SQL Database is a relational database service in the Microsoft cloud based on the Microsoft SQL Server engine and capable of handling mission-critical workloads. SQL Database delivers predictable performance at multiple service levels, dynamic scalability with no downtime, built-in business continuity, and data protection–all with near-zero administration. These capabilities allow you to focus on rapid app development and accelerating your time to market, rather than allocating precious time and resources to managing virtual machines and infrastructure. Because SQL Database is based on the SQL Server engine, SQL Database supports existing SQL Server tools, libraries, and APIs.

For more information, see SQL Database Documentation.

Azure Storage

Azure storage provides the following services that can be used in your IoT solutions:

Blob Storage stores unstructured object data. A blob can be any type of text or binary data such as a document, media file, or application installer. Blob storage is also referred to as object storage.

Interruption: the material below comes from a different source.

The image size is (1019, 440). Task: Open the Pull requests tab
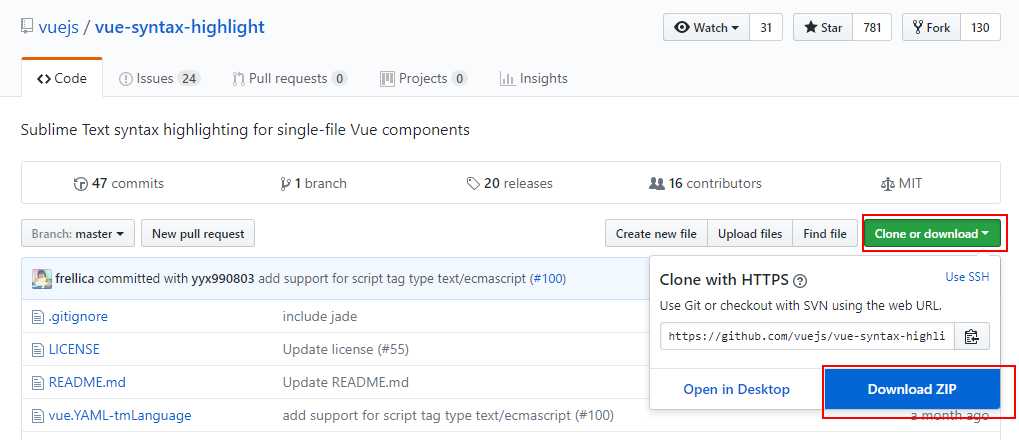289,79
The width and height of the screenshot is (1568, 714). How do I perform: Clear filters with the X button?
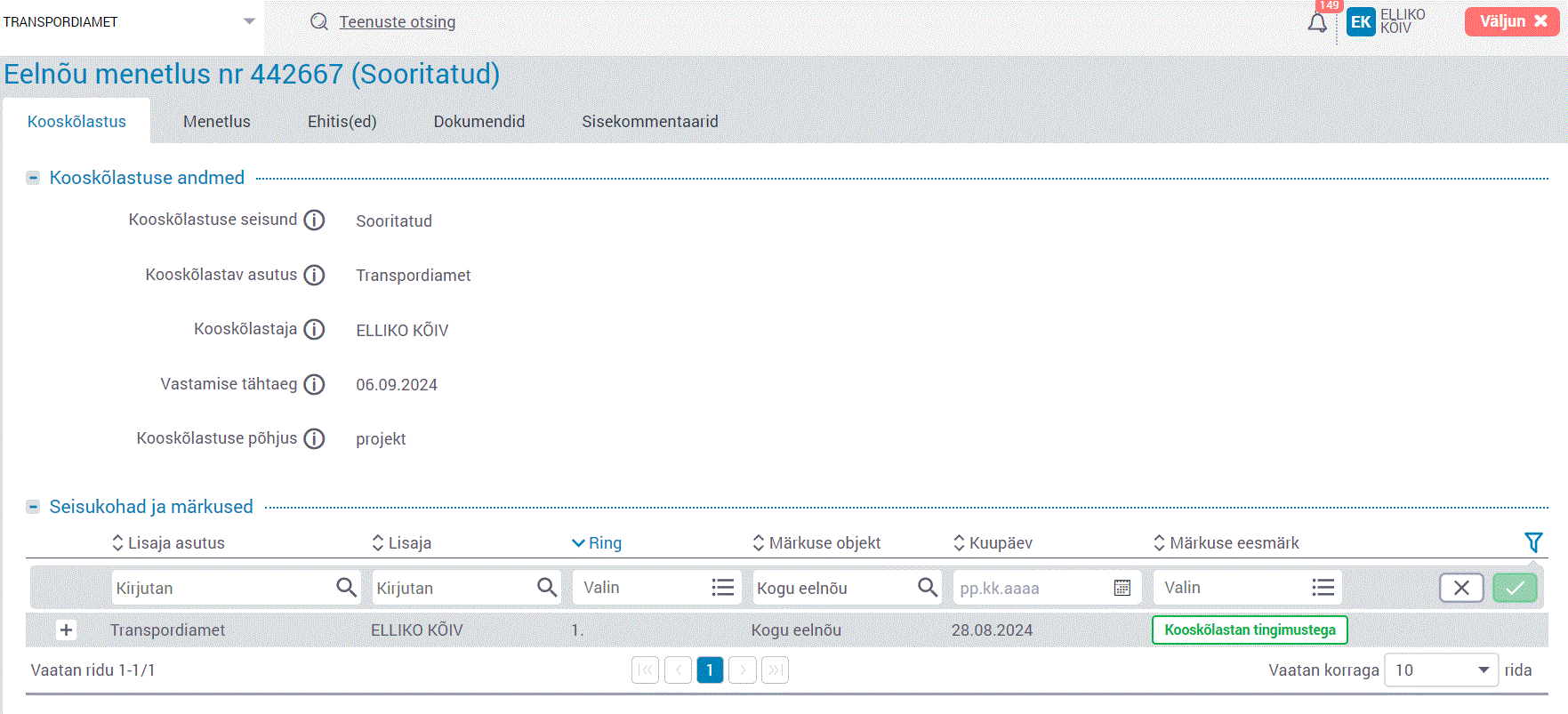[x=1460, y=588]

Table Storage stores structured datasets. Table storage is a NoSQL key-attribute data store which allows for rapid development and fast access to large quantities of data.

Queue Storage provides reliable messaging for workflow processing and for communication between components of cloud services.

For more information, see Azure Storage Documentation.

Azure Data Lake Store

Azure Data Lake Store is an enterprise-wide hyper-scale repository for big data analytic workloads. Azure Data Lake Store enables you to capture data of any size, type, and ingestion speed in one single place for operational and exploratory analytics.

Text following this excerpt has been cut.